I didn’t know what the Clan Jetties were until we studied about it for our architectural project. It was April 2017 and I was in my second year of studying architecture at Taylor’s University. And at the time, we were learning about poetic spaces. So relating to that, we had to design a Visitor Interpretive Centre that would provide an exhibition showcasing the history and story of the Clan Jetties.

After checking into our hotel, we walked out to explore the Clan Jetties as it was only a short five-minute walk away. We noticed people entering and exiting the entrance of the jetty from across the street. The first jetty upon entry that we explored is the Chew Jetty.

Clan Jetties: A photo of Chew Jetty's entrance with hanging Chinese lanterns.
The entrance of Chew Jetty welcomes you with festoons of Chinese lanterns above your head. It is like a landmark where visitors would know that they have reached the heritage site.
Photo credit to Atiqah Ghazali

1. My First Impression Of The Jetties

Entering the Chew Jetty, a pavilion of Chinese lanterns over our head welcomed us. Then we walked into this narrow boardwalk with wooden houses on each side. As we walked further in, we came across business outlets that were originally residential homes. They sold souvenirs, hats, snacks and drinks. I noticed how lively the vibes between the community and the visitors were, as they exchanged greetings. But I think the reason visitors come here is for the breathtaking view at the end of the jetty.
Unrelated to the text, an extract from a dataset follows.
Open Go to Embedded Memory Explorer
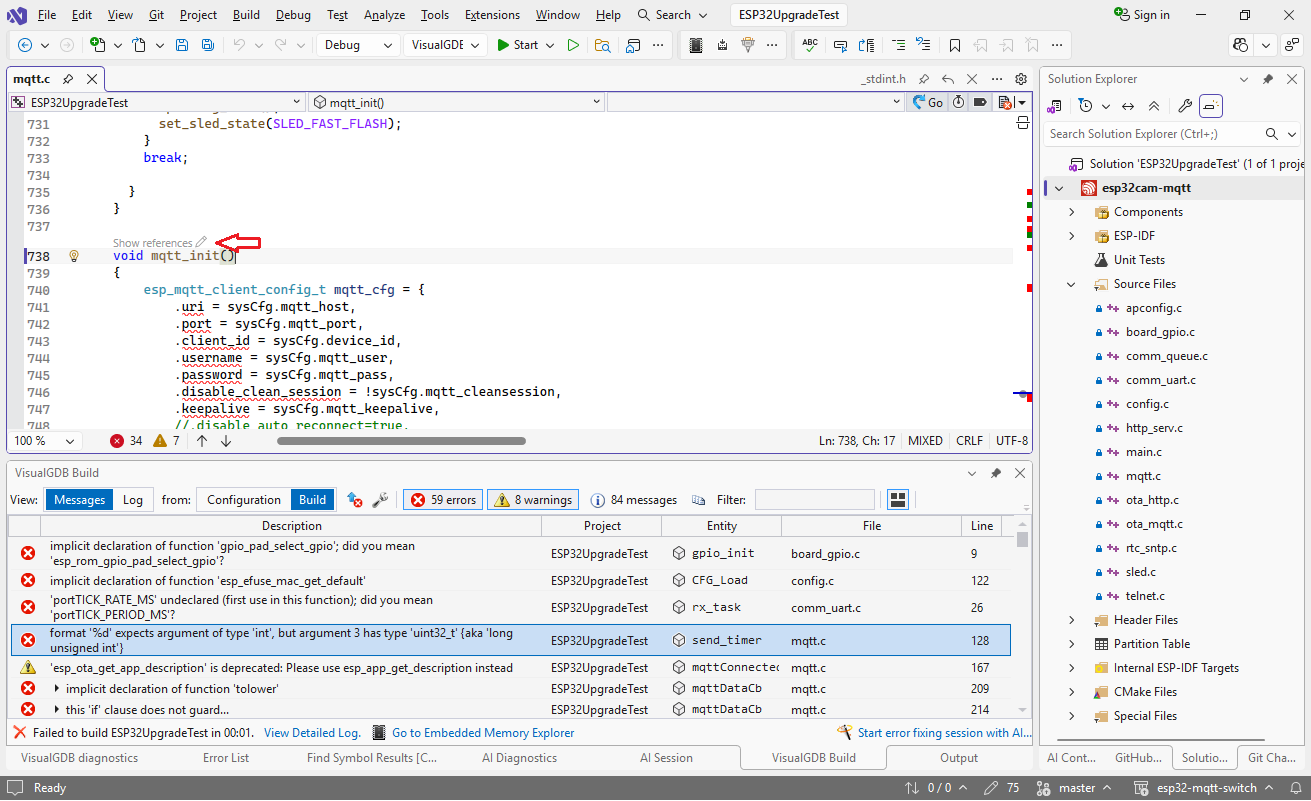This screenshot has width=1311, height=801. pyautogui.click(x=482, y=733)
Clan Jetties: A photo of tourists and locals conversing and buying snacks at one of the business outlets.
A group of students stopped by one of the shops (on the right) in Chew Jetty for refreshment on a hot day. And one of the locals (the elderly man facing the camera) has this happy expression on his face as he sees the youngsters coming to support his business.
Photo credit to Atiqah Ghazali

As we exited the narrow path, we were greeted with a breath of cool, fresh air from the sea. We were mesmerised with the view of the end of the jetty: the clear blue sky above and deep blue water below. It evoked a sense of tranquility and peace as we sat down at the edge of the dock. It was a wholesome experience for me as I continued exploring the other jetties.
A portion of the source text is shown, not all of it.